I'm trying to implement the spiking neuron of the Izhikevich model. The formula for this type of neuron is really simple:

v[n+1] = 0.04*v[n]^2 + 5*v[n] + 140 - u[n] + I

u[n+1] = a*(b*v[n] - u[n])

where v is the membrane potential and u is a recovery variable.

If v gets above 30, it is reset to c and u is reset to u + d.

Given such a simple equation I wouldn't expect any problems. But while the graph should look like , all I'm getting is this:

I'm completely at loss what I'm doing wrong exactly because there's so little to do wrong. I've looked for other implementations but the code I'm looking for is always hidden in a dll somewhere. However I'm pretty sure I'm doing exactly what the Matlab code of the author (2) is doing. Here is my full R code:

v = -70
u = 0
a = 0.02
b = 0.2
c = -65
d = 6
history <- c()

for (i in 1:100) {
  if (v >= 30) {
    v = c
    u = u + d
  }
  v = 0.04*v^2 + 5*v + 140 - u + 0
  u=a*(b*v-u); 
  history <- c(history, v)
}

plot(history, type = "l")

To anyone who's ever implemented an Izhikevich model, what am I missing?

usefull links: (1) http://www.opensourcebrain.org/projects/izhikevichmodel/wiki (2) http://www.izhikevich.org/publications/spikes.pdf

Answer

So it turns out I read the formula wrong. Apparently v' means new v = v + 0.04*v^2 + 5*v + 140 - u + I. My teachers would have written this as v' = 0.04*v^2 + 6*v + 140 - u + I. I'm very grateful for your help in pointing this out to me.

Take a look at the code that implements the Izhikevich model in R below. It results in the following R plots:

Regular Spiking Cell:

Chattering Cell:

And the R code:

# Simulation parameters
dt = 0.01 # ms
simtime = 500 # ms
t = 0

# Injection current
I = 15
delay = 100 # ms

# Model parameters (RS)
a = 0.02
b = 0.2
c = -65
d = 8

# Params for chattering cell (CH)
# c = -50
# d = 2

# Initial conditions
v = -80 # mv
u = 0

# Input current equation
current = function()
{
  if(t >= delay)
  {
    return(I)
  }

  return (0)
}

# Model state equations
deltaV = function()
{
  return (0.04*v*v+5*v+140-u+current())
}

deltaU = function()
{
  return (a*(b*v-u))
}

updateState = function()
{
  v <<- v + deltaV()*dt
  u <<- u + deltaU()*dt

  if(v >= 30) 
  {
    v <<- c
    u <<- u + d
  }
}

# Simulation code
runsim = function()
{
  steps = simtime / dt
  resultT = rep(NA, steps)
  resultV = rep(NA, steps)

  for (i in seq(steps))
  {
    updateState()
    t <<- dt*(i-1)

    resultT[i] = t
    resultV[i] = v
  }

  plot(resultT, resultV, 
       type="l", xlab = "Time (ms)", ylab = "Membrane Potential (mV)")
}

runsim()

Some notes:

• I've picked the parameters for the "Regular Spiking (RS)" cell from Izhikevich's site.
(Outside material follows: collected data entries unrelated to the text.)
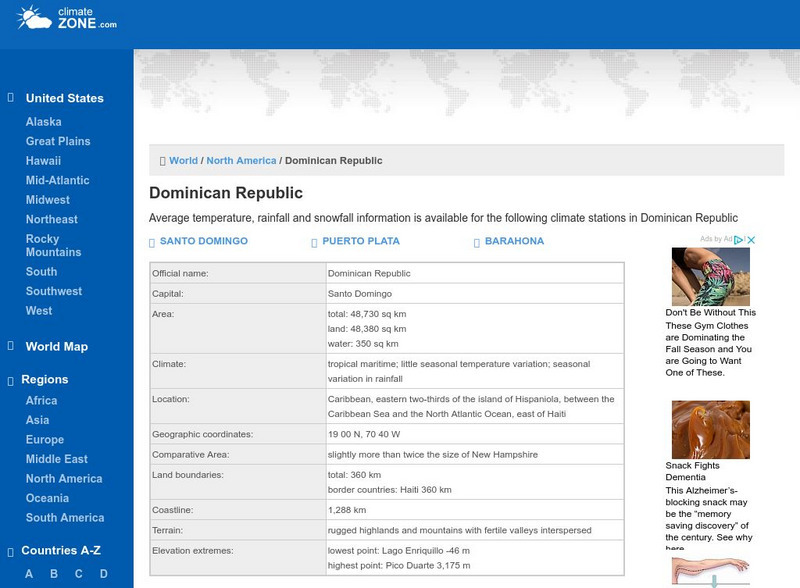Select Alaska in the sidebar
The height and width of the screenshot is (588, 800).
43,122
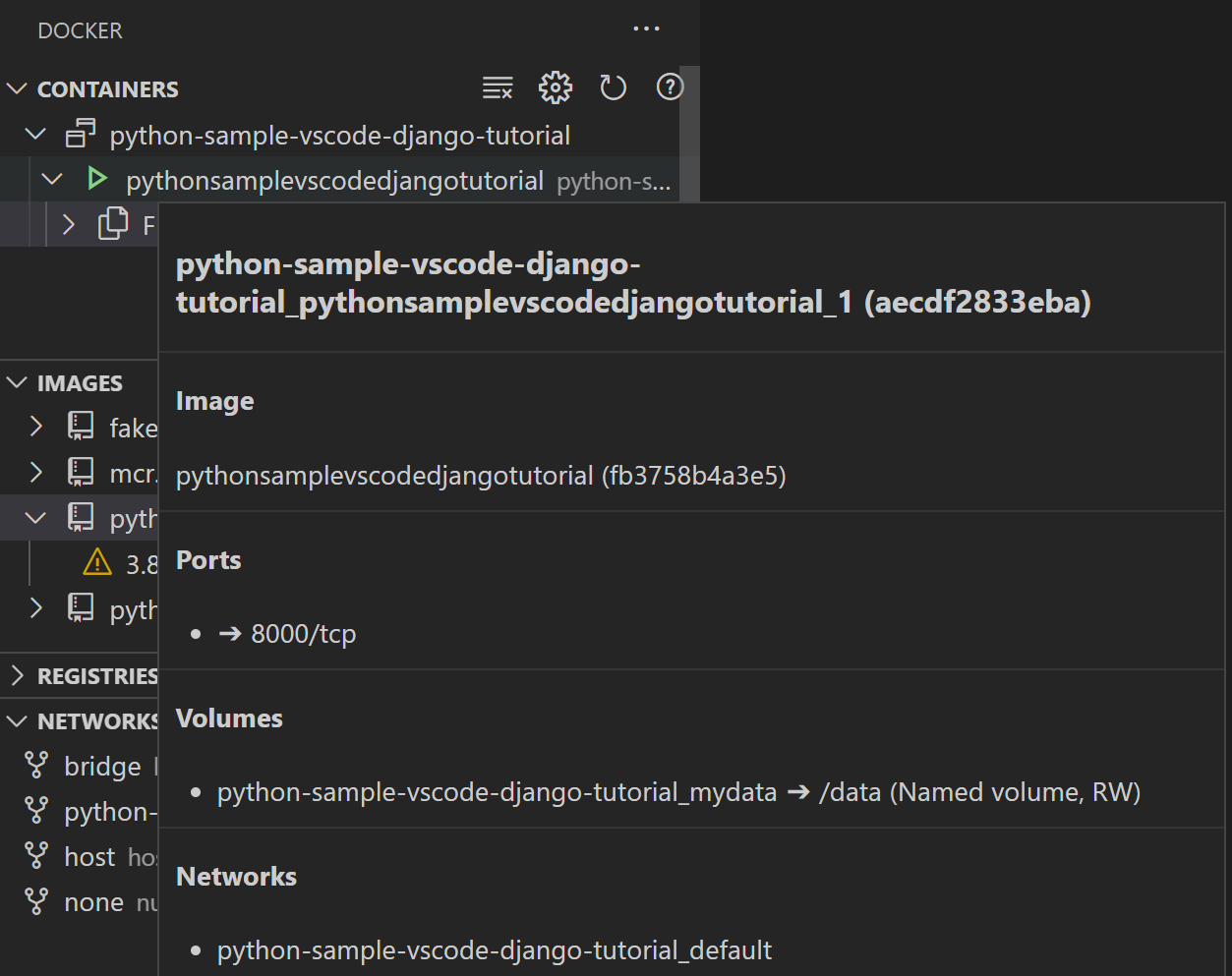Viewport: 1232px width, 976px height.
Task: Open the Containers settings gear
Action: [556, 87]
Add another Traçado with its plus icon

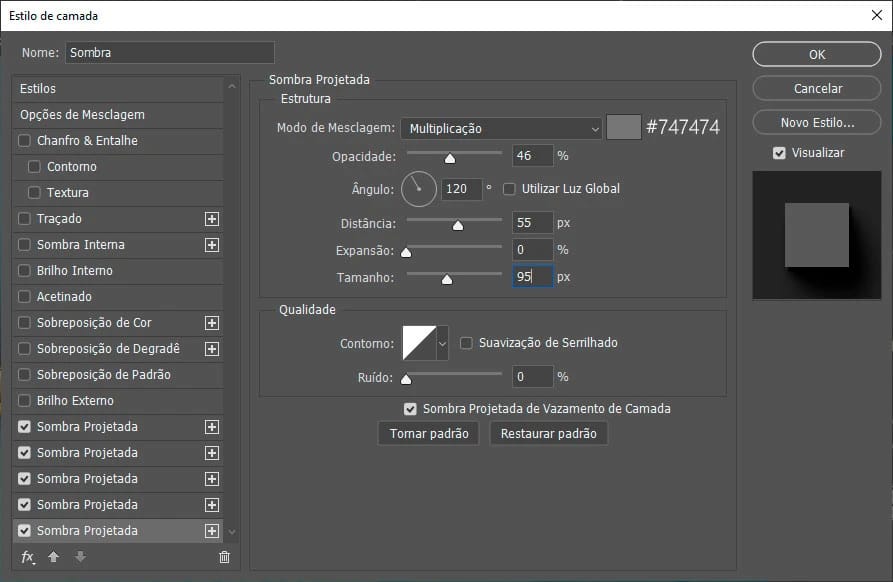coord(211,219)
You can pick other parameters from the two upper-right plots on that page. Uncomment the CH parameters to get a plot for the "Chattering" type cell.
• As commenters have suggested, the first two equations in the question are incorrectly implemented differential equations. The correct way to implement the first one would be something like: "v[n+1] = v[n] + (0.04*v[n]^2 + 5*v[n] + 140 - u[n] + I) * dt". See the code above for example. dt refers to the user specified time step integration variable and usually dt << 1 ms.
• In the for loop in the question, the state variables u and v should be updated first, then the condition checked after.
• As noted by others, a current source is needed for both of these cell types. I've used 15 (I believe these are pico amps) from this page on the author's site (bottom value for I in the screenshot). I've also implemented a delay for the current onset (100 ms parameter).
• The simulation code should implement some kind of time tracking so it's easier to know when the spikes are occurring in resulting plot. The above code implements this, and runs the simulation for 500 ms.